男はすべてギリシア・マケドニア人、女はすべてペルシアやその周辺地域の人たち。逆はありません。征服者が現地の女性と結婚するのは古来よりよくあることです。これはギリシア人がペルシアの支配者になったことを意味しました。
5日間も続いた盛大な式典でした。
このとき、妹のドリュペティスは、アレクサンドロスの腹心ヘファイスティオンと結婚しました。
第1王妃ロクサネに殺害される
ところが。結婚した翌年。
紀元前323年にアレクサンドロスは死亡します。
アレクサンドロスの死後。1番めの妻・ロクサネは腹心のペルディッカスと共謀してスタテイラ2世を殺害しました。どうやらこのときスタテイラ2世は身ごもっていた、あるいはその可能性があったようです。
ロクサネは自分と息子アレクサンドロス4世の地位を安泰にするため、王位争いのライバルになりそうなスタテイラ2世を抹殺したようです。
もうひとりのバルシネ
ダレイオス3世の娘スタテイラ2世とは別にバルシネという女性もいました。2人はほぼ同じ時期に捕虜になったのでよく間違われます。
フリギアの総督アルタバゾス2世の娘。紀元前363年に生まれました。ロドス島のメントルの妻になり、メントルの死後はメントルの弟のメムノンの妻になりました。
紀元前333年。ダマスカスがマケドニア軍に占領されるとバルシネと彼女の子供は捕虜になりました。
彼女もアレクサンドロスの側室になったと言われますが、事実かどうかは怪しいです。バルシネがマケドニア軍の捕虜になったときは30歳でした。当時23歳だったアレクサンドロスと結婚するには歳上すぎるようにも思えます。

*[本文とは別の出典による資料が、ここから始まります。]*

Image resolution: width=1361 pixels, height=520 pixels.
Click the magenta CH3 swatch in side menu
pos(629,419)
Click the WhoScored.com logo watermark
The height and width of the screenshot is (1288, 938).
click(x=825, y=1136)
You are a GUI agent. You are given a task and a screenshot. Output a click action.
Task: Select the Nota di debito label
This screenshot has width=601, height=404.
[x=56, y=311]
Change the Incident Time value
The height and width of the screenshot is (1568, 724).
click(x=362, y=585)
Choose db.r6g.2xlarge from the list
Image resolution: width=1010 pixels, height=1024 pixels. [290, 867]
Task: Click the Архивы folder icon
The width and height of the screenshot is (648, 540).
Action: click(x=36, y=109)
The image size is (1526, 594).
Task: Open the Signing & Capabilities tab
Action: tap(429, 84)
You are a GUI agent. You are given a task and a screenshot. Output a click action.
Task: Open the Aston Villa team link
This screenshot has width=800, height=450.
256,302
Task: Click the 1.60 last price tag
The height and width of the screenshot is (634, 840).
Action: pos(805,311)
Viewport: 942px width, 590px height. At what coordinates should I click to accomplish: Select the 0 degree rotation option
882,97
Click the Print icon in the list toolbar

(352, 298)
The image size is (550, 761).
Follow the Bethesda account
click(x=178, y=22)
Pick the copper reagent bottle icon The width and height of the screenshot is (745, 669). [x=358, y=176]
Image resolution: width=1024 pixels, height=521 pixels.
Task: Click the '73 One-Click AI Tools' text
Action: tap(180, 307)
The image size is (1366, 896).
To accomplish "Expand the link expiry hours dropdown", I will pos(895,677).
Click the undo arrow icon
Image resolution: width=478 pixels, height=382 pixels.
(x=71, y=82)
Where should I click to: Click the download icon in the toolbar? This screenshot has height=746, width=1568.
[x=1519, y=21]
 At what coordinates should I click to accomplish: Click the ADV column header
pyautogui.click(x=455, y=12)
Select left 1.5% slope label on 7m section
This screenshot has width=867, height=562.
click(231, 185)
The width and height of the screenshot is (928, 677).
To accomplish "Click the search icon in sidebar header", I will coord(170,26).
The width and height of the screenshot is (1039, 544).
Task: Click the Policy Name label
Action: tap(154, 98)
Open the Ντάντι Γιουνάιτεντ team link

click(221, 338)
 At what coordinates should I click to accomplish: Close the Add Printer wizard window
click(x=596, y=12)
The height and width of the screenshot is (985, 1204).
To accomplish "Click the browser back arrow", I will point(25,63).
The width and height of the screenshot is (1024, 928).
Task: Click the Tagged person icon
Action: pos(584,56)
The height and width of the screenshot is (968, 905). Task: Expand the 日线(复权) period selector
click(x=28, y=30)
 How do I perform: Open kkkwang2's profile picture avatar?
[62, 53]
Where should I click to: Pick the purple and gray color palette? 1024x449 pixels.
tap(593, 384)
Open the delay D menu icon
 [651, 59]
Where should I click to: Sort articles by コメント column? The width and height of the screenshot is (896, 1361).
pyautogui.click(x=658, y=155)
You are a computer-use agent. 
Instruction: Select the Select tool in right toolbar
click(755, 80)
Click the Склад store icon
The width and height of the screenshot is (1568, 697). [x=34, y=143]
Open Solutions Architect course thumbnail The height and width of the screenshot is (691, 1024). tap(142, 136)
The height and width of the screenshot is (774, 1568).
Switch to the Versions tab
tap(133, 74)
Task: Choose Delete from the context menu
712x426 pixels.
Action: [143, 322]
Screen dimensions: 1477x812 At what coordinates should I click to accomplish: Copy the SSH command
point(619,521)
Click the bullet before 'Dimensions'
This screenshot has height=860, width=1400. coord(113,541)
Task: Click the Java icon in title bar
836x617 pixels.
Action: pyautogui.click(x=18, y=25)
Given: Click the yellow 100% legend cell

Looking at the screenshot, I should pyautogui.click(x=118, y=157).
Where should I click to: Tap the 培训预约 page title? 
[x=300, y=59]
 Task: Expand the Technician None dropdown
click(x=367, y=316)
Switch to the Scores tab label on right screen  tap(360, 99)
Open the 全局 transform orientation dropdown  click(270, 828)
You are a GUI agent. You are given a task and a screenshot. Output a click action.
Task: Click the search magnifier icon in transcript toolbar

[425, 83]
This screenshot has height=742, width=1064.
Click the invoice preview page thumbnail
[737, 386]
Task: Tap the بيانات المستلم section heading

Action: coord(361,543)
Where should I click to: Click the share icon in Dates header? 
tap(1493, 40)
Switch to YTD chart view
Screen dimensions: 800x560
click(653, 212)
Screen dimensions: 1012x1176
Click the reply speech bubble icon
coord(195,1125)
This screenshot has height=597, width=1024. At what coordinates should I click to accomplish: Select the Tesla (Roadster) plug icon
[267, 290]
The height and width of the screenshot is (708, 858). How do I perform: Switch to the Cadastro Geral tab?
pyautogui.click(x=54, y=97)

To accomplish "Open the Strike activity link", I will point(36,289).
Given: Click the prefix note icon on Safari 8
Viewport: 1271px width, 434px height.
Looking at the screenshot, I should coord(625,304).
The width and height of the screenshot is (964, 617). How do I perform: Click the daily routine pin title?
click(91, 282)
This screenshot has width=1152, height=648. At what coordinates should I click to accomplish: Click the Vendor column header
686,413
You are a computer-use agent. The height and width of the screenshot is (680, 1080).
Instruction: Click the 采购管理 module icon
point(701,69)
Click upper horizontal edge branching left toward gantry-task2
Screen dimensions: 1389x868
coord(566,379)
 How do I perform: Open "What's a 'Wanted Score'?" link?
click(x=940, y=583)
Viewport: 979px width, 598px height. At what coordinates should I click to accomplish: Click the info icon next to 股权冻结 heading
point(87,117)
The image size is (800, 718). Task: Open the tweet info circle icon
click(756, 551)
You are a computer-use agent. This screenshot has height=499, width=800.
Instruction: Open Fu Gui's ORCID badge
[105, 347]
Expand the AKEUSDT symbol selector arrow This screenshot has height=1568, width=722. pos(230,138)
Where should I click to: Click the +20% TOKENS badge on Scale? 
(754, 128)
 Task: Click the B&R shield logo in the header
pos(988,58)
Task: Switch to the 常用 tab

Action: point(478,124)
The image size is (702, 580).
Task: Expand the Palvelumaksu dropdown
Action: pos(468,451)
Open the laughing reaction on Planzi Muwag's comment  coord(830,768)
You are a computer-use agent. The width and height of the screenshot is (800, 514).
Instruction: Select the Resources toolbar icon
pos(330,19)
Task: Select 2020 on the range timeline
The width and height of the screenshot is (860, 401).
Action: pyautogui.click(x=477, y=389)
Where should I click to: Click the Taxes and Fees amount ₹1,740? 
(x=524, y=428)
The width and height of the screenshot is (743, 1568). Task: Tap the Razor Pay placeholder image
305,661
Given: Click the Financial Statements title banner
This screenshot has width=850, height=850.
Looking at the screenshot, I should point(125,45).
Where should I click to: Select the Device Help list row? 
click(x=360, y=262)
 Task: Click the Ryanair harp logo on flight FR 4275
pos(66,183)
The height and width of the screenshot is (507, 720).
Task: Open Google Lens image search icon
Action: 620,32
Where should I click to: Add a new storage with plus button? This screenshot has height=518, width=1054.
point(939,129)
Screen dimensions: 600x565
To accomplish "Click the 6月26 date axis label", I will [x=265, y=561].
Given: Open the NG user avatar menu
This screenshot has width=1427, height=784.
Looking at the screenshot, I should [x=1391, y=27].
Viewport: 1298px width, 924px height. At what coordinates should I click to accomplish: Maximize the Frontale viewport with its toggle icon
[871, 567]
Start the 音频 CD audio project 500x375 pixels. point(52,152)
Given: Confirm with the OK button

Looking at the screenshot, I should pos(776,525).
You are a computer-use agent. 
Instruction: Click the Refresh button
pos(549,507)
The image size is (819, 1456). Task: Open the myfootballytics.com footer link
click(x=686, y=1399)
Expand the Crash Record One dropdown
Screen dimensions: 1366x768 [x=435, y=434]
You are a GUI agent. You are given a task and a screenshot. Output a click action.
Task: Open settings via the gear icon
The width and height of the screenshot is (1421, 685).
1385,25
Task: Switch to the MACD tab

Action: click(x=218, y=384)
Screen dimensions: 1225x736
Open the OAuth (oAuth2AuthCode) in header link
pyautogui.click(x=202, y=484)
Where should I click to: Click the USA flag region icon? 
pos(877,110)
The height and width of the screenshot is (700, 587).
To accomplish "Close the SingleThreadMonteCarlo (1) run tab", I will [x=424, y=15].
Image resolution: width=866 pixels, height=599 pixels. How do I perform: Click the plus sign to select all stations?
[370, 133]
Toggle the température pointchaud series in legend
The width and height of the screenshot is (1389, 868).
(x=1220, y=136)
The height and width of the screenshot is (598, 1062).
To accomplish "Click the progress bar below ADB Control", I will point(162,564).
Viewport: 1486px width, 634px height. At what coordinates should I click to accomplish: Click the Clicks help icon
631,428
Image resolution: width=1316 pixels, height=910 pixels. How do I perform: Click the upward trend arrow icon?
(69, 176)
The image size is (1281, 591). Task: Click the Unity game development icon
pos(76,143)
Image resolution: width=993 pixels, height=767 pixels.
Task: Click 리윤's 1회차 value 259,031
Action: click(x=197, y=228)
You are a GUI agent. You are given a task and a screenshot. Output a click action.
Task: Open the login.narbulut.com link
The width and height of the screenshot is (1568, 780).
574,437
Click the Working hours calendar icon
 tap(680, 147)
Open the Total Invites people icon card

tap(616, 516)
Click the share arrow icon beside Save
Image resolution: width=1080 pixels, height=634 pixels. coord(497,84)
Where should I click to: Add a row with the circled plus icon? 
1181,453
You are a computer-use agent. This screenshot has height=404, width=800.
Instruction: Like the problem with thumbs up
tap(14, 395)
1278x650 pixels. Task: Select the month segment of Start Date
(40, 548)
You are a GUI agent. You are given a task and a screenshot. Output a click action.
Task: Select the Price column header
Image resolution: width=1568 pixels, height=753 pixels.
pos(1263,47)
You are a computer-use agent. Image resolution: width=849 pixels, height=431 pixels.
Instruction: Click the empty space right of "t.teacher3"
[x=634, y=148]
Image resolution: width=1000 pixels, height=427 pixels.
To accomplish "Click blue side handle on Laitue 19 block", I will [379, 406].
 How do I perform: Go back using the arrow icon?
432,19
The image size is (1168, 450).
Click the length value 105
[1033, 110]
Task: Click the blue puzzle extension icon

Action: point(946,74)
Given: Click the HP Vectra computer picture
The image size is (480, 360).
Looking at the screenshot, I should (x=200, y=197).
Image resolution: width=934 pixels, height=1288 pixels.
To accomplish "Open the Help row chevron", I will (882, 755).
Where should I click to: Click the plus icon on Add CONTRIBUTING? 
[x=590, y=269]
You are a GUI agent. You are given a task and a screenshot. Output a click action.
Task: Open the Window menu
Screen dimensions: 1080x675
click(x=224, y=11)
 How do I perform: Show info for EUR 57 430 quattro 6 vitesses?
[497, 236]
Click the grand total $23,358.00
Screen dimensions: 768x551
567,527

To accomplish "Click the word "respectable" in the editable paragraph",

アレクサンドロスの死後。後継者争いが起こります。そのときバルシネの息子ヘラクレスがアレクサンドロスの息子とよばれました。ヘラクレスを王位につけようとする人たちがでっちあげた作り話だったようです。
アレクサンドロスが主催したスーサの合同結婚式ではメントルとバルシネの娘を将軍ネアルコスに嫁がさせました。
このネアルコスがヘラクレスの王位継承権を主張しました。結局、誰にも認められず、バルシネとヘラクレスも後継者争いの中で殺害されます。
ドラマ
ポロス 2017、インド 役名:バルシネ
インドの女優 リヤ・ディープシ(Riya Deepsi)が演じました。
ドラマでは「バルシネ」の名前で登場します。母スタテイラもドラマに登場するので、紛らわしさを避けるためバルシネにしたのでしょう。父ダレイオスと一緒にインドにやって来ました。気の強い王女として描かれます。